CharacterGAN: Few-Shot Keypoint Character Animation and Reposing

Overview

CharacterGAN

Implementation of the paper "CharacterGAN: Few-Shot Keypoint Character Animation and Reposing" by Tobias Hinz, Matthew Fisher, Oliver Wang, Eli Shechtman, and Stefan Wermter (open with Adobe Acrobat or similar to see visualizations).

Supplementary material can be found here.

Our model can be trained on only a few images (e.g. 10) of a given character labeled with user-chosen keypoints. The resulting model can be used to animate the character on which it was trained by interpolating between its poses specified by their keypoints. We can also repose characters by simply moving the keypoints into the desired positions. To train the model all we need are few images depicting the character in diverse poses from the same viewpoint, keypoints, a file that describes how the keypoints are connected (the characters skeleton) and which keypoints lie in the same layer.

Examples

Animation: For all examples the model was trained on 8-15 images (see first row) of the given character.

Training Images 12 15 9 12 15 15 8
Animation dog_animation maddy_animation ostrich_animation man_animation robot_animation man_animation cow_animation



Frame interpolation: Example of interpolations between two poses with the start and end keypoints highlighted.

man man man man man man man man man man man man man
dog dog dog dog dog dog dog dog dog dog dog dog dog



Reposing: You can use our interactive GUI to easily repose a given character based on keypoints.

Interactive dog_gui man_gui
Gui cow_gui man_gui

Installation

  • python 3.8
  • pytorch 1.7.1
pip install -r requirements.txt

Training

Training Data

All training data for a given character should be in a single folder. We used this website to label our images but there are of course other possibilities.

The folder should contain:

  • all training images (all in the same resolution),
  • a file called keypoints.csv (containing the keypoints for each image),
  • a file called keypoints_skeleton.csv (containing skeleton information, i.e. how keypoints are connected with each other), and
  • a file called keypoints_layers.csv (containing the information about which layer each keypoint resides in).

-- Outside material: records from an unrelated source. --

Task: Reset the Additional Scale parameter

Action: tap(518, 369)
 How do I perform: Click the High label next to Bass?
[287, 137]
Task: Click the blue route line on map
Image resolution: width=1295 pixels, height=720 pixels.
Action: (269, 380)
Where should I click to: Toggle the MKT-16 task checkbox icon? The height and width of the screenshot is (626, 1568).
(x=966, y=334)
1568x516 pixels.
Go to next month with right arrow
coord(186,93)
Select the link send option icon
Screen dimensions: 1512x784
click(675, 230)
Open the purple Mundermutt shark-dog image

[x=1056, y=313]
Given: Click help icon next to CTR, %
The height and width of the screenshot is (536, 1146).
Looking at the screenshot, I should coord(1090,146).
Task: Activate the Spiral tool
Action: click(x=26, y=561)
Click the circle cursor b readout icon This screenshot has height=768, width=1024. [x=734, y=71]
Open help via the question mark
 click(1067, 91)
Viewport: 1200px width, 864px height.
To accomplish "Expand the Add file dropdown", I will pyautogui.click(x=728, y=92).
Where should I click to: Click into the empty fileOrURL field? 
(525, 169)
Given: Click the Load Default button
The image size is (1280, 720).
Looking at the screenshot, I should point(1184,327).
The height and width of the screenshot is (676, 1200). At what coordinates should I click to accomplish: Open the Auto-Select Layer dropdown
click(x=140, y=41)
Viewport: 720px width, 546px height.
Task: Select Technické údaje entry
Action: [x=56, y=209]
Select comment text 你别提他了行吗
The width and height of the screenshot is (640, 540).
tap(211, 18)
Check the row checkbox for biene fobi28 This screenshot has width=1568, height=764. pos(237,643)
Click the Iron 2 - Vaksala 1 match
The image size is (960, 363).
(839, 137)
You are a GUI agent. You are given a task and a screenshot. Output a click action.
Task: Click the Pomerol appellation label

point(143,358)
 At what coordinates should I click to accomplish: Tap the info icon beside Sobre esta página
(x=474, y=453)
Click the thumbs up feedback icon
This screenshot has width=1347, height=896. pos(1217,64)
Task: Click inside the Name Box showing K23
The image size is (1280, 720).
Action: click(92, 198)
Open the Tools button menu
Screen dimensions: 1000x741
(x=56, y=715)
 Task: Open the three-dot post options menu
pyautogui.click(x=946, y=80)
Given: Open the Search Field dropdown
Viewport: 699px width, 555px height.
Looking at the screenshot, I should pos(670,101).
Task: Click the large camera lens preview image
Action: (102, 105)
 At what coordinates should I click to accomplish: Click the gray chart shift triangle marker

The structure of the keypoints.csv file is (no header): keypoint_label,x_coord,y_coord,file_name. The first column describes the keypoint label (e.g. head), the next two columns give the location of the keypoint, and the final column states which training image this keypoint belongs to.

The structure of the keypoints_skeleton.csv file is (no header): keypoint,connected_keypoint,connected_keypoint,.... The first column describes which keypoint we are describing in this line, the following columns describe which keypoints are connected to that keypoint (e.g. elbow, shoulder, hand would state that the elbow keypoint should be connected to the shoulder keypoint and the hand keypoint).

The structure of the keypoints_layers.csv file is (no header): keypoint,layer. "Keypoint" is the keypoint label (same as used in the previous two files) and "layer" is an integer value desribing which layer the keypoint resides in.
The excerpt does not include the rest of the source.